Текст страницы:
☆ ☆ ☆ ☆ ☆

Ксар: стихотворение, ассоциирующееся с Ксаро/Заганос-пашой: *не моё!* http://www.stihi.ru/2008/06/01/3116

Заганос-паша: Ну, и так понятно, кому *** Красавицу певец Эльдарилав Посватал из селения чужого, Но выдали невесту за другого Ее отец и мать, любовь поправ. И на веселой свадьбе яд в вино Подсыпали и дали стихотворцу. И, хоть обман он понял, все равно Рог осушил, как подобает горцу. Он поступил, как повелел адат, – То исполнять, что старшие велят. И, рухнув возле самого порога, Он так и не поднялся, говорят. Мне кажется: я тоже пью из рога, Хотя и знаю – там подмешан яд. Расул Гамзатов

Энрике Эквилио: Не вам бояться, что в питье влита отрава. Аллаху смело вверив жизнь свою. Испейте мед, который вам по нраву. Яд собственный ведь не убьет змею.

Giyaseddin Cem: Змея, ужалившая хвост, себя не умертвит; Своей иглою скорпион не будет сам убит,- Но тот, кто на исходе дней любовь впускает в сердце - Без яда болен - и в огне он без огня горит.

☆ ☆ ☆ ☆ ☆

Условия заданий:
a) Кто, согласно тексту страницы, выдал невесту Эльдарилава за другого?
b) Выпишите из текста страницы без изменений фрагмент, начинающийся словами «Заганос-паша: Ну, и» и продолжающийся до слов «без огня горит.» включительно.
Следующий материал никак не связан с текстом страницы.

Исходные данные:
☆ ☆ ☆ ☆ ☆

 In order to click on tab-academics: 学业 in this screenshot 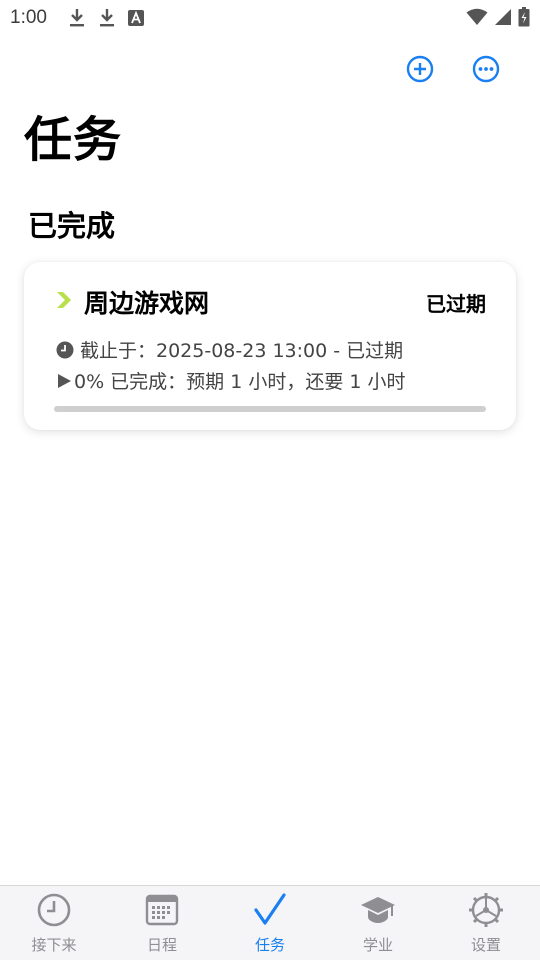, I will do `click(378, 923)`.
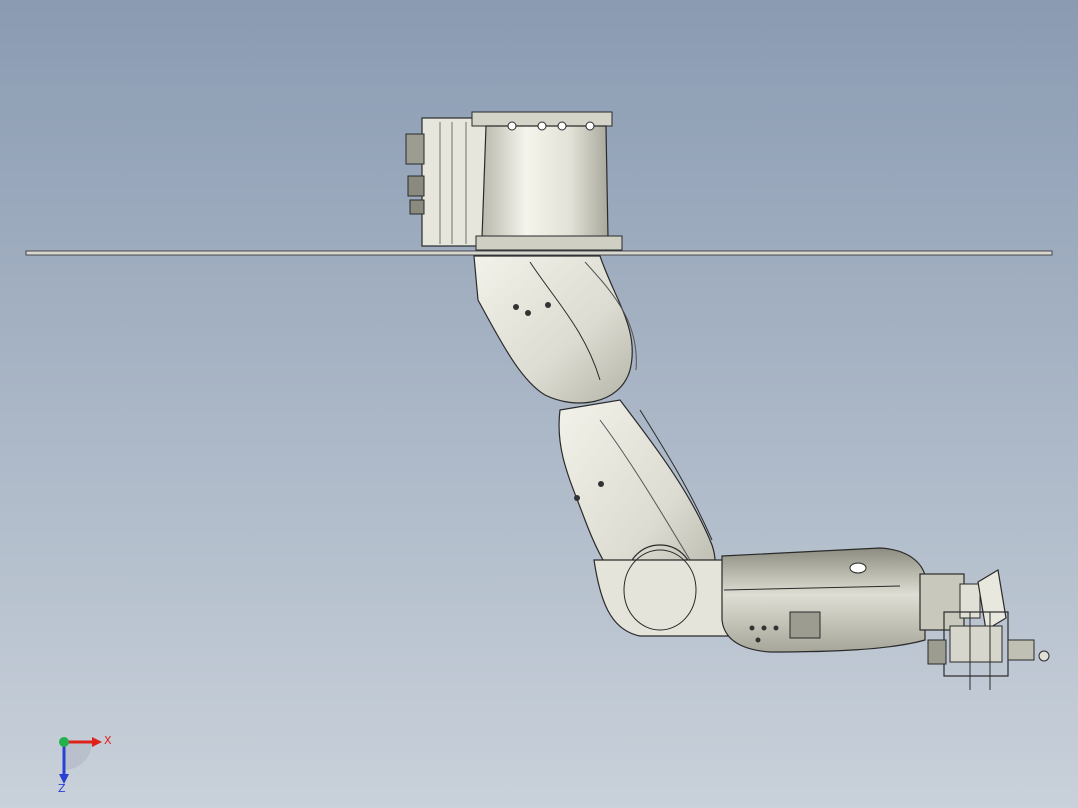  I want to click on elbow-joint, so click(661, 593).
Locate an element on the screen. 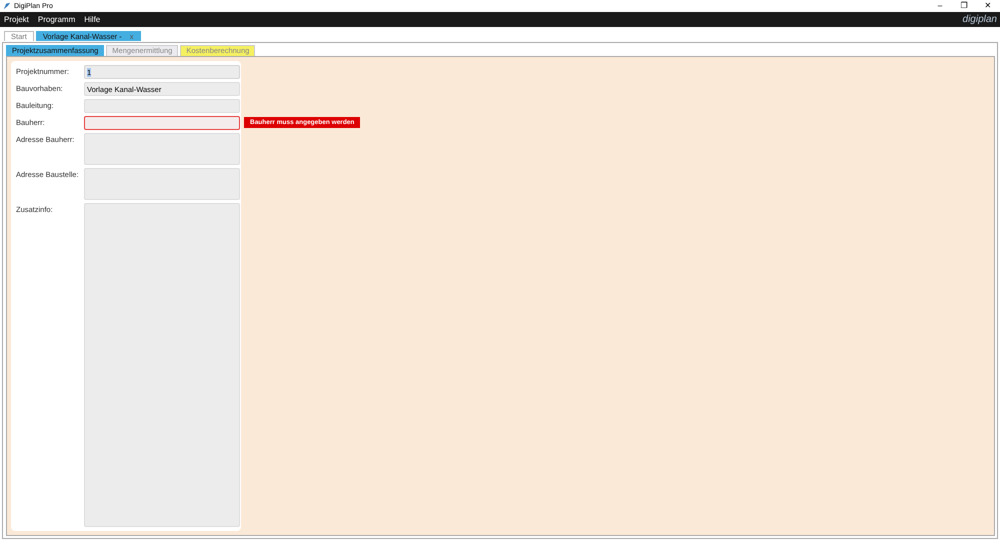  window-control-button: – is located at coordinates (940, 6).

☆ ☆ ☆ ☆ ☆

Выполненные задания:
a) Её отец и мать.

b)
Заганос-паша: Ну, и так понятно, кому *** Красавицу певец Эльдарилав Посватал из селения чужого, Но выдали невесту за другого Ее отец и мать, любовь поправ. И на веселой свадьбе яд в вино Подсыпали и дали стихотворцу. И, хоть обман он понял, все равно Рог осушил, как подобает горцу. Он поступил, как повелел адат, – То исполнять, что старшие велят. И, рухнув возле самого порога, Он так и не поднялся, говорят. Мне кажется: я тоже пью из рога, Хотя и знаю – там подмешан яд. Расул Гамзатов

Энрике Эквилио: Не вам бояться, что в питье влита отрава. Аллаху смело вверив жизнь свою. Испейте мед, который вам по нраву. Яд собственный ведь не убьет змею.

Giyaseddin Cem: Змея, ужалившая хвост, себя не умертвит; Своей иглою скорпион не будет сам убит,- Но тот, кто на исходе дней любовь впускает в сердце - Без яда болен - и в огне он без огня горит.